* **DATA FOR THE TASK**
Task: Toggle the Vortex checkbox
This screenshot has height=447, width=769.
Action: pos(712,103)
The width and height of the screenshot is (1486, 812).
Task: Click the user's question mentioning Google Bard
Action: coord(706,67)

==

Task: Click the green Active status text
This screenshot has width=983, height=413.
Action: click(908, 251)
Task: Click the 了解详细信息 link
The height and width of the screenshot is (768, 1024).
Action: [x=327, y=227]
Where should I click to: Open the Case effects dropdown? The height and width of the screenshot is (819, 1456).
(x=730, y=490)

==

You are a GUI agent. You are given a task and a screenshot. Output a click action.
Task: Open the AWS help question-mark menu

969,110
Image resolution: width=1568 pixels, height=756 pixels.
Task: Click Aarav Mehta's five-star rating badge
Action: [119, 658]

* **AIM OF THE TASK**
Return the entries above exactly, starting at the line containing "Task: Toggle the Vortex checkbox" and ending at the line containing "Action: coord(706,67)".

* **FULL OUTPUT**
Task: Toggle the Vortex checkbox
This screenshot has height=447, width=769.
Action: pos(712,103)
The width and height of the screenshot is (1486, 812).
Task: Click the user's question mentioning Google Bard
Action: coord(706,67)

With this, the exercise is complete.